Hubo discusión sobre el empaque de Tite’s Brasil. Ganó, sí, pero no te invitó a soñar con algo grande, mucho menos a recordar tu plétora del pasado. Es un equipo pragmático y serio, que se rebela contra la monotonía solo cuando el balón aterriza en las botas de Neymar. A los 10, sin embargo, fue difícil encontrar el balón contra Argentina. Aunque el plan de controlar el juego mediante la posesión del balón no le funcionó, la Albiceleste logró aislar a Neymar. La protagonista, en cualquier caso, fue la tensión: en el primer cuarto de hora hubo una falta por minuto.

Un juego difícil, con más coraje para jugar, solo podía ser interrumpido por un error. El cruce profundo de De Paul encuentra a Di Maria solo contra Ederson después del error de Lodi. El Fideo no se contuvo. En silencio, en el Maracaná, acarició el balón por encima del portero del Manchester City. El gol liberó a Argentina. Entonces sí, el equipo de Scaloni se animó a descansar con el balón. Tite no tuvo más remedio que correr riesgos. Rompió su doble pivote con Fred y Casemiro y apostó por cuatro delanteros, con Paquetá de recambio para el jugador de la Real.
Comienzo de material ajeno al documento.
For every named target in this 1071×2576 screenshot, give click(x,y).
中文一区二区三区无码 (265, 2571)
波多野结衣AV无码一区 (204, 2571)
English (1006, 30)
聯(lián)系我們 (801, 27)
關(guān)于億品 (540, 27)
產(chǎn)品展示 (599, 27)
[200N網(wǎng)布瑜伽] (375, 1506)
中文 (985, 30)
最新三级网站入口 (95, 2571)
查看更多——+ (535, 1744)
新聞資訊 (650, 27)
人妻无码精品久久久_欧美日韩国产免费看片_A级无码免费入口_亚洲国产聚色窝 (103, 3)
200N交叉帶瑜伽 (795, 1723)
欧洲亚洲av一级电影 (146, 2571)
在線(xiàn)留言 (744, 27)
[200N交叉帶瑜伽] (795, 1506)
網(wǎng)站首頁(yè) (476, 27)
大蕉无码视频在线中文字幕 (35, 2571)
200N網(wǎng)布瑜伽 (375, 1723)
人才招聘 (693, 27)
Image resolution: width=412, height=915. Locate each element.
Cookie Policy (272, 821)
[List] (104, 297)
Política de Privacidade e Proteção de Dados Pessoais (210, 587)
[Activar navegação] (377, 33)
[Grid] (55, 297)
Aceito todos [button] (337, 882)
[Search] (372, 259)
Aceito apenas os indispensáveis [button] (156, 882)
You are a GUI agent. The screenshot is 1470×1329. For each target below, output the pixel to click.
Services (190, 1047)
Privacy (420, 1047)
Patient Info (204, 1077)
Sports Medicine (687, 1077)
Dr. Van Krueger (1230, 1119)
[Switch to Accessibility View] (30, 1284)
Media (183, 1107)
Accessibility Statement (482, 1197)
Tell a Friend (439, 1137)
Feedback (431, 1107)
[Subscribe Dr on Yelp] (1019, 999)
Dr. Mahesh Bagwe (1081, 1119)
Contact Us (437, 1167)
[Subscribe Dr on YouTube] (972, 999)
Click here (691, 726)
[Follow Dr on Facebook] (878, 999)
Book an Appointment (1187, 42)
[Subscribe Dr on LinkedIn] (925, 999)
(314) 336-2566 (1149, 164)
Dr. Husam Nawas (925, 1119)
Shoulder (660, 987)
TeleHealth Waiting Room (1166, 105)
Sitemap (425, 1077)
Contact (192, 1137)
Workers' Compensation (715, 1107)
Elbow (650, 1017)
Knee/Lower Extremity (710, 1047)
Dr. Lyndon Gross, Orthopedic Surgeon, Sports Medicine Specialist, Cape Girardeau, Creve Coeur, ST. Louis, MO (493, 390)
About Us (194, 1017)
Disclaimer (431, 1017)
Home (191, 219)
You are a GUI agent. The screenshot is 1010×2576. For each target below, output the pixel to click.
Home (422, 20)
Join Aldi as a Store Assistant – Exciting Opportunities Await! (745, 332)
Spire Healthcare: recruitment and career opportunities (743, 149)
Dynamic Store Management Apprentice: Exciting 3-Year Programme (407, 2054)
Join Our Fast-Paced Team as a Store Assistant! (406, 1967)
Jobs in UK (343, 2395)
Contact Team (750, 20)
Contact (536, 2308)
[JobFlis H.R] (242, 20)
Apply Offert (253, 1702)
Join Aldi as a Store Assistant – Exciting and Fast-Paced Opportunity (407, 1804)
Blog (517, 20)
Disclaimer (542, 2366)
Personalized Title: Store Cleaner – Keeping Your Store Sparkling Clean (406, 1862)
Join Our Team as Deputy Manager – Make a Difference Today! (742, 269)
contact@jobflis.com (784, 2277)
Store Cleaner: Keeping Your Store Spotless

Brasil ha entrado en el campo de Argentina. Algo no ha cambiado: el Canarinha Seguía dependiendo de la inspiración de Neymar. El 10, como siempre, no se escondió. Pidió la piel y guió a sus compañeros hacia la meta de Dibujar Martinez. El portero albiceleste se resiste, mientras Neymar se impacienta, cada vez más irritado con el árbitro, peleando con sus rivales. Mientras tanto, casi nada de Messi. Solo la tranquilidad de sus compañeros cuando quería dormir el partido. Tuvo, eso sí, la oportunidad de marcar 2-0. Lo desperdició. No me arrepiento La fortuna, finalmente, se había puesto del lado de la Albiceleste. Como si el Rosario tuviera una ayuda extra, lo que faltaba en las cuatro finales perdidas. Ya sabes cómo son los dioses: no ayudan en la tierra. Murió Maradona y Messi pudo levantar un gran título con Argentina.